Originally Posted by
nvr2fast
Originally Posted by
jimbonzzz
Originally Posted by
EasY E
so the older V1 can overheat and not work you just dont know it ? but the new temp card lets you know now ?
Previous V1's had analog temperature compensation, the new ones have digital temperature compensation. So, the old ones should alert you too.
When you say "compensation", does the temperature affect, for example, the frequencies detected? For example, on a cold day, it detects 34.340Ghz, but on a HOT day it might detect 34.510Ghz (just as an example)?
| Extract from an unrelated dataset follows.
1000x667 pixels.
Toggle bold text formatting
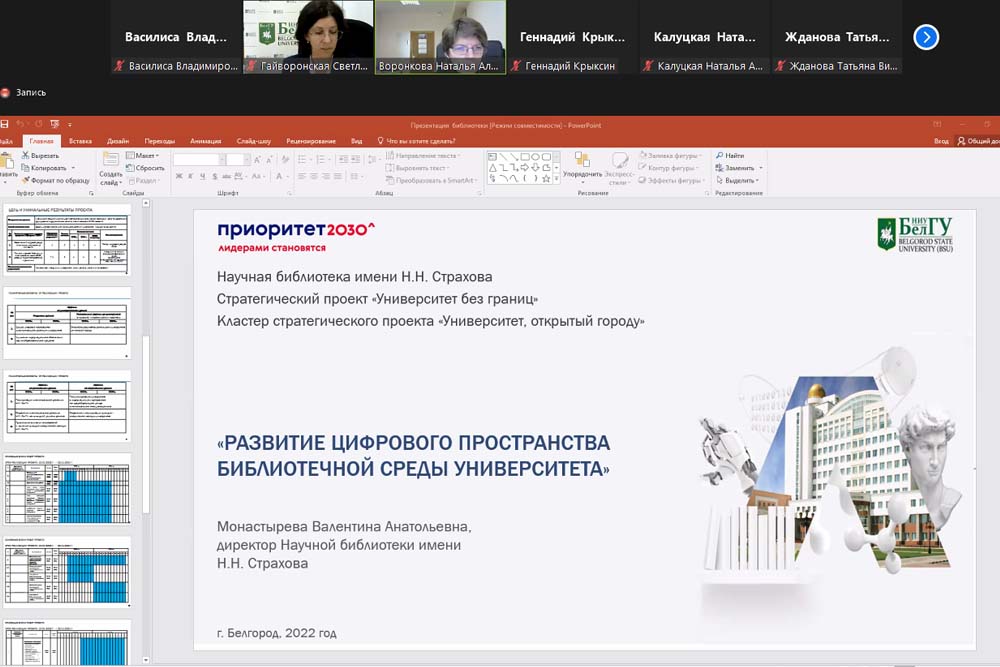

Yes, without compensation, things similar to what you described could occur. Historically, detectors have swept a wider bandwidth to compensate for this (perhaps a few hundred MHz of the edges of the Ka band in some units), so that nothing in the police radar band was missed because of oscillator drift. But, there's drawback to this: as we know concentrating the sweep to signals of interest has an advantage in sensitivity. So, extra sweeping is undesirable. Hence, the Belscort's self-calibrate every so often during operation (they won't display Self Cal uness it starts to be a problem). I'm guessing V1's temperture compensation helps with this too.
I won't pretend I know any real details about it because I don't. But, I'll make some guesses anyway....
Temperature compensation probably helps control the oscillators, or possibly also filtering (we're talking RF filtering here) used for suppression of sidebands during the mixing process, or other circuits. The circuits might change a predictable amount due to temperature, and must be corrected for optimum performance.
With the old design, the unit probably took an analog temperature signal and fed it into a comparator or something, the output of which was used for correction. With the new design, perhaps digital temperature information is provided to a processor, and an algorithm is used to determine the amount of correction. Using an algorithm, one would be able to exercise much more control over the "corrections" than would be practical with an analog circuit, especially if the change isn't especially linear.